Problem requirements: Reproduce, exactly, the lines of the material below from the line containing "624x468 pixels." through the line containing "Open the 机构专用 buyer cell", with both end lines included and nothing else.

Information:
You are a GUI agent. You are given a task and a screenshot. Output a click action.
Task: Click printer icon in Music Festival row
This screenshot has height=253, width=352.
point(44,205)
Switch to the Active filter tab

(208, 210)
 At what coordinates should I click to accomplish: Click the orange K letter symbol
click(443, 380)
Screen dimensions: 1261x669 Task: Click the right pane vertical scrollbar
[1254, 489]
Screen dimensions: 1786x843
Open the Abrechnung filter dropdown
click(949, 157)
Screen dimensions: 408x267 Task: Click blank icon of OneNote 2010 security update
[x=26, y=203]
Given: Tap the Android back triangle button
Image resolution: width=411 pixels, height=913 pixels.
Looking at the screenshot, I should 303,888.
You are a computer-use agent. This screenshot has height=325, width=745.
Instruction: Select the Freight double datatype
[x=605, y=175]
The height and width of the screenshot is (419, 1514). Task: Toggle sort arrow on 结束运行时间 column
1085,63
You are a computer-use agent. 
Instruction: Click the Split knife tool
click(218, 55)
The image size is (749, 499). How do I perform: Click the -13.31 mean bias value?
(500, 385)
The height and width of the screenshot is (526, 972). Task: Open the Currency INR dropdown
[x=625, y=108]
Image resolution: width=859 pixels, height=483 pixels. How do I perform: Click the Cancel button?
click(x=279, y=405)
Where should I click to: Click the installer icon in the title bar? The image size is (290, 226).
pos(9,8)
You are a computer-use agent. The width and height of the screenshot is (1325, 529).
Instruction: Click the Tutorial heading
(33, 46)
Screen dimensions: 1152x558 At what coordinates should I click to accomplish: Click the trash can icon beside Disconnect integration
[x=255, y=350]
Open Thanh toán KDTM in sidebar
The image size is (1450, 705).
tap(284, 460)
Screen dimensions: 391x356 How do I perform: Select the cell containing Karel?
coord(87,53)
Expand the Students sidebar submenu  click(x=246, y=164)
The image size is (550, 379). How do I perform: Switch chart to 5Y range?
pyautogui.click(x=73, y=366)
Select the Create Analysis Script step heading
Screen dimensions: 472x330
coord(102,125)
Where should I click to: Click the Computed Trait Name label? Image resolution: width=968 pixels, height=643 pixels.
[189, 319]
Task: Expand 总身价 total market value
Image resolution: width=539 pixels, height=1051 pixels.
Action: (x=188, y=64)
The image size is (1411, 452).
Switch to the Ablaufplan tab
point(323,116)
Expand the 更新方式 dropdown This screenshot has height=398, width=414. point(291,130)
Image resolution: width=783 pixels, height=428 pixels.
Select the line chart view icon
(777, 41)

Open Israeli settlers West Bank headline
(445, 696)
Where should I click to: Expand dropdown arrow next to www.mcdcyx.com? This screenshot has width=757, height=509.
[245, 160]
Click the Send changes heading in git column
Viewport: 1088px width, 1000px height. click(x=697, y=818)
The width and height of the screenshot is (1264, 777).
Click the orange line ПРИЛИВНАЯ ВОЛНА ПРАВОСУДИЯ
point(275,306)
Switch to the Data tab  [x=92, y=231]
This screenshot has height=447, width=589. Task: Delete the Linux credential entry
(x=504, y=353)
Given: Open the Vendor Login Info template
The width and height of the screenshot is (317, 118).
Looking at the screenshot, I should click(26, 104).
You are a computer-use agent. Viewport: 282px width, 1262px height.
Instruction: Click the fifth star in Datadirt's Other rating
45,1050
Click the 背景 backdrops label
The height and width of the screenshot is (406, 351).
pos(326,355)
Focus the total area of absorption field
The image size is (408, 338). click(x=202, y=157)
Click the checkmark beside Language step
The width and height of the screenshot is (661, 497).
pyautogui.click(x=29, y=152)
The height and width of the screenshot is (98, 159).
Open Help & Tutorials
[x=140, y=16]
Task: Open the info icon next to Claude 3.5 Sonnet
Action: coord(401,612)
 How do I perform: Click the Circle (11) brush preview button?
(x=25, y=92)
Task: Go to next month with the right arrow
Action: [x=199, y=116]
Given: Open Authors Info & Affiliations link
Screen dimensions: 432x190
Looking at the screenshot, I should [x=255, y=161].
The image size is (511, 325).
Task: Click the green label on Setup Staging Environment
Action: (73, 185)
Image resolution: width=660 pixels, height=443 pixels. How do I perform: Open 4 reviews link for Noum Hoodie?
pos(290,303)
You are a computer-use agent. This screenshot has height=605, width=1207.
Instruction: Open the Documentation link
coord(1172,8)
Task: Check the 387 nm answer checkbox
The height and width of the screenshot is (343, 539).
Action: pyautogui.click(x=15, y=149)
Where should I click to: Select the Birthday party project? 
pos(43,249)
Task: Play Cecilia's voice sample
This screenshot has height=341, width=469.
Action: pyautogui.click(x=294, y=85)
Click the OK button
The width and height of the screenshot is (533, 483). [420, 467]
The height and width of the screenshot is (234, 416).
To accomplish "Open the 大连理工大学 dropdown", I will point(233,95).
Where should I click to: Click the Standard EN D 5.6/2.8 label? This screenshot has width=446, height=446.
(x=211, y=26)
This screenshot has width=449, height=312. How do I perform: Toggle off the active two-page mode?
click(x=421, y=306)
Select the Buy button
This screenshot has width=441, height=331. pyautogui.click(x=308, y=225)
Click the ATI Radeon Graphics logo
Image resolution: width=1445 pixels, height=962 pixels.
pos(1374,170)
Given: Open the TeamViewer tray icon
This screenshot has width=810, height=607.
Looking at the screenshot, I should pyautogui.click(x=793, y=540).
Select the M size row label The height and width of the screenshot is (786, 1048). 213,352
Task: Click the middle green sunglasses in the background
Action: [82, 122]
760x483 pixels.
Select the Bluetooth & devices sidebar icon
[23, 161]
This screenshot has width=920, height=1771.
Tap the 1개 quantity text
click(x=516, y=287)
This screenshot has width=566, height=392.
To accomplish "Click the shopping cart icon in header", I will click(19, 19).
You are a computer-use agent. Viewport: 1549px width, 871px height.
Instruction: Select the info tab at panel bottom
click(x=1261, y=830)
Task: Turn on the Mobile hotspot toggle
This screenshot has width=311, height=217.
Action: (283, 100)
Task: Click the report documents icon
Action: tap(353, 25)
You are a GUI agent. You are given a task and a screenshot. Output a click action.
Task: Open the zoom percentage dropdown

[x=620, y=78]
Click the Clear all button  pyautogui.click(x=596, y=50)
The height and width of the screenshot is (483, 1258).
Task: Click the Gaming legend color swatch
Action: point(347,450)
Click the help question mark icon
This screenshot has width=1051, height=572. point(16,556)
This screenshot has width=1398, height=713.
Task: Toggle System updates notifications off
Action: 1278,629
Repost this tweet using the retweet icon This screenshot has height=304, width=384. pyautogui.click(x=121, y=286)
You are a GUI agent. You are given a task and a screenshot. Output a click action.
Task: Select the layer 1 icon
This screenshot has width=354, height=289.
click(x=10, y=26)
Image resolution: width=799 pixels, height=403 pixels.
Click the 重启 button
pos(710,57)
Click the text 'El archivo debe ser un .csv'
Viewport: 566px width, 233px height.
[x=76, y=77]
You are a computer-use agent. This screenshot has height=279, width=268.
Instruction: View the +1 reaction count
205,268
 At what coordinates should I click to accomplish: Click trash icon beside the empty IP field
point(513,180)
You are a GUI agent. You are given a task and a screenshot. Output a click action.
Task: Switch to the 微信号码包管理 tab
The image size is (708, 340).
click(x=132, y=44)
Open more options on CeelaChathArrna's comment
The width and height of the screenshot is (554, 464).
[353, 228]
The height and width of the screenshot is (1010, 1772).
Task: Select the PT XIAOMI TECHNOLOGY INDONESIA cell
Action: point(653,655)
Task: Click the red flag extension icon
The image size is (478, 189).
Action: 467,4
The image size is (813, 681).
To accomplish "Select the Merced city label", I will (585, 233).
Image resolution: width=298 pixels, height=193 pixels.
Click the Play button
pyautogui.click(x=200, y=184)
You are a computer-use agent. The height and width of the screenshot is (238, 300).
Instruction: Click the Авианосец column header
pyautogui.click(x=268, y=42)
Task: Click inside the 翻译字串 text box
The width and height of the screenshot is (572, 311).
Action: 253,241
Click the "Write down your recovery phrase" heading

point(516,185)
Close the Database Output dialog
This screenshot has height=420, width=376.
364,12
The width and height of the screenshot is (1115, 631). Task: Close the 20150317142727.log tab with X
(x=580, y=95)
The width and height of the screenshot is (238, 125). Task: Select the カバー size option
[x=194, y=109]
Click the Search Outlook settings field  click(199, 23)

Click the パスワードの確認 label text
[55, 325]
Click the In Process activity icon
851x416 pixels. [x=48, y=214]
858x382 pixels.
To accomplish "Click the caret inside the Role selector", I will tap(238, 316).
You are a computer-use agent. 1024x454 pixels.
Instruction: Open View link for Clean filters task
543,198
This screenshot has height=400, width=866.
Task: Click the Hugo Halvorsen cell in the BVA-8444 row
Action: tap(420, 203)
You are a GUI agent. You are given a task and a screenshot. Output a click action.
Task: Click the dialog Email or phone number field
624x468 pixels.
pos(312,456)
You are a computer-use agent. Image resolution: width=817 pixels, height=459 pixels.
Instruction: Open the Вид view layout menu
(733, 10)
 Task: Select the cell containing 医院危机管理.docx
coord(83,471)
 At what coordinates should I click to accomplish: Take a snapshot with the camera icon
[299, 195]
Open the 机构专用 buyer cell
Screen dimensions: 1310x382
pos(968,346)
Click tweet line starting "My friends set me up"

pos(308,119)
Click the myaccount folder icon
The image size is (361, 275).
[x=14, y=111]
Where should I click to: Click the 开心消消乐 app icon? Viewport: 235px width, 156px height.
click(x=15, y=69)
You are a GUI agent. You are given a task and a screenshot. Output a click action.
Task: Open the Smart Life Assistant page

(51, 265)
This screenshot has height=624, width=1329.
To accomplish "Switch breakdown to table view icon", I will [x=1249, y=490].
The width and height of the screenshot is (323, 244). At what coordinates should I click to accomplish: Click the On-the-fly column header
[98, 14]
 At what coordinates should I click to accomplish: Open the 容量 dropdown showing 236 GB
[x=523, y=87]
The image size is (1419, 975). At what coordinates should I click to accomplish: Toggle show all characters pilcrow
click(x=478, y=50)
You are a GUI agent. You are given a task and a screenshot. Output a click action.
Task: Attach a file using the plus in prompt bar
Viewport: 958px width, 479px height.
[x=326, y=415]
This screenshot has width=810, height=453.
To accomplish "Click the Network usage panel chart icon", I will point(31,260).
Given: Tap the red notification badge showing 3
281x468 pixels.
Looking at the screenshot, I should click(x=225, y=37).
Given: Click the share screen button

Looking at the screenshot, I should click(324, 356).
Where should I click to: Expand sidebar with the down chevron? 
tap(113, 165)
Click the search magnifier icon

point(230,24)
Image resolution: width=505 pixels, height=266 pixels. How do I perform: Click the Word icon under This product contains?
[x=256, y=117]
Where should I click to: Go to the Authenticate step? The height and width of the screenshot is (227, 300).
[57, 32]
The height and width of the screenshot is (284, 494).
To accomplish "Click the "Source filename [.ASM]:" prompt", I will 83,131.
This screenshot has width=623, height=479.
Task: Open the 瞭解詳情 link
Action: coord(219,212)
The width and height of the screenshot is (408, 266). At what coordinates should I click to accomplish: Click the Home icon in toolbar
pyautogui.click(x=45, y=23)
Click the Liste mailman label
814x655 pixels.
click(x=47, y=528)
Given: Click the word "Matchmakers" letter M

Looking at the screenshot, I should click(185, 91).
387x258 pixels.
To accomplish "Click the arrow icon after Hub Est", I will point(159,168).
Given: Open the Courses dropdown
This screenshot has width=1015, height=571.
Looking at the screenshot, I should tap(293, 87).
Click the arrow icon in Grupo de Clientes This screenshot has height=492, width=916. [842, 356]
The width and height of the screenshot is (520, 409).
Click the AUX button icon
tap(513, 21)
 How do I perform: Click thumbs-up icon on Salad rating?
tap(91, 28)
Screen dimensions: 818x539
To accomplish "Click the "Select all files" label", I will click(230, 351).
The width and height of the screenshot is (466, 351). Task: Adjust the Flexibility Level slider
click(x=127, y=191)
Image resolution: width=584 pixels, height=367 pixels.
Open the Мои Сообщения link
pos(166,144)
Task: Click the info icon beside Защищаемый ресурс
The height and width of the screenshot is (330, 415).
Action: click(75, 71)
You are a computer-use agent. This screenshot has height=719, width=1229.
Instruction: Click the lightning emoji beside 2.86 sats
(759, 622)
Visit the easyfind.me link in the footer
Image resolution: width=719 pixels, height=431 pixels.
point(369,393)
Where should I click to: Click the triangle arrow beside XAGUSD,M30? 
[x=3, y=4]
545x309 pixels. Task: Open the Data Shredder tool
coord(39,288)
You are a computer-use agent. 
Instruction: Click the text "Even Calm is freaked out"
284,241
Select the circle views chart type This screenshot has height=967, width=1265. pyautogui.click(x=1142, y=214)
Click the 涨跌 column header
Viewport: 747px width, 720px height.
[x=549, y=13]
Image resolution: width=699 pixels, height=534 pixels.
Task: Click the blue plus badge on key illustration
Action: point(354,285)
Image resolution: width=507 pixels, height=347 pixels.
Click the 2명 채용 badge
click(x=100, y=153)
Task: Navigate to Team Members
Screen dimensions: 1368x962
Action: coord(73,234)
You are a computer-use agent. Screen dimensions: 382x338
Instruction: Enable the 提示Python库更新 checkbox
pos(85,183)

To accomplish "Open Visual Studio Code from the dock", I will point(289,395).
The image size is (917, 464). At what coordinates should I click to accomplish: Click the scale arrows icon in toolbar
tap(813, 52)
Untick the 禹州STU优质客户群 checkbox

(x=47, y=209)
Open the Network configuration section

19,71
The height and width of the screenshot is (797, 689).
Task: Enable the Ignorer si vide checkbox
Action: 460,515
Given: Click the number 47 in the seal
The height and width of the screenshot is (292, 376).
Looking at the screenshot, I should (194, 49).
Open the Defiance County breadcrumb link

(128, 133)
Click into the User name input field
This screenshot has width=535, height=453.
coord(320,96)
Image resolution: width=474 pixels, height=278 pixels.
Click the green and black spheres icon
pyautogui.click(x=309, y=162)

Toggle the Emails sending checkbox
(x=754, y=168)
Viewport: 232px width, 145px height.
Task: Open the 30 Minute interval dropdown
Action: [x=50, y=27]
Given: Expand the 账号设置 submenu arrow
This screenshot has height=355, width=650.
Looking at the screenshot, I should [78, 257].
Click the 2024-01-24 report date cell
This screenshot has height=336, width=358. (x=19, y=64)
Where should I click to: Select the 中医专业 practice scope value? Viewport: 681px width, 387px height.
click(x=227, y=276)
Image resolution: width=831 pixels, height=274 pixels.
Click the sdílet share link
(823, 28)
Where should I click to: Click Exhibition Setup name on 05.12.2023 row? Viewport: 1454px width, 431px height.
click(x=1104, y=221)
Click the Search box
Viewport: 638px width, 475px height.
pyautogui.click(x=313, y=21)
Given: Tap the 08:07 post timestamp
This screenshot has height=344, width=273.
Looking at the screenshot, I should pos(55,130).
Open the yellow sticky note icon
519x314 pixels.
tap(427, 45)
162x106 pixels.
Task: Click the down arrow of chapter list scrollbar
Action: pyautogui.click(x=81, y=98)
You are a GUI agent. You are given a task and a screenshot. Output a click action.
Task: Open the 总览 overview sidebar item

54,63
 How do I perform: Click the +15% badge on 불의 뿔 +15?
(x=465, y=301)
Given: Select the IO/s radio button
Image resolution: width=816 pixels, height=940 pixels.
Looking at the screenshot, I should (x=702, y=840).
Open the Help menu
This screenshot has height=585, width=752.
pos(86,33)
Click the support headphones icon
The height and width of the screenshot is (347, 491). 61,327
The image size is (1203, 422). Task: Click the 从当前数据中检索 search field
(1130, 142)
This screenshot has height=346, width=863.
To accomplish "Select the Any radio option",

Answer to this problem:
624x468 pixels.
pos(312,456)
You are a computer-use agent. Image resolution: width=817 pixels, height=459 pixels.
Instruction: Open the Вид view layout menu
(733, 10)
 Task: Select the cell containing 医院危机管理.docx
coord(83,471)
 At what coordinates should I click to accomplish: Take a snapshot with the camera icon
[299, 195]
Open the 机构专用 buyer cell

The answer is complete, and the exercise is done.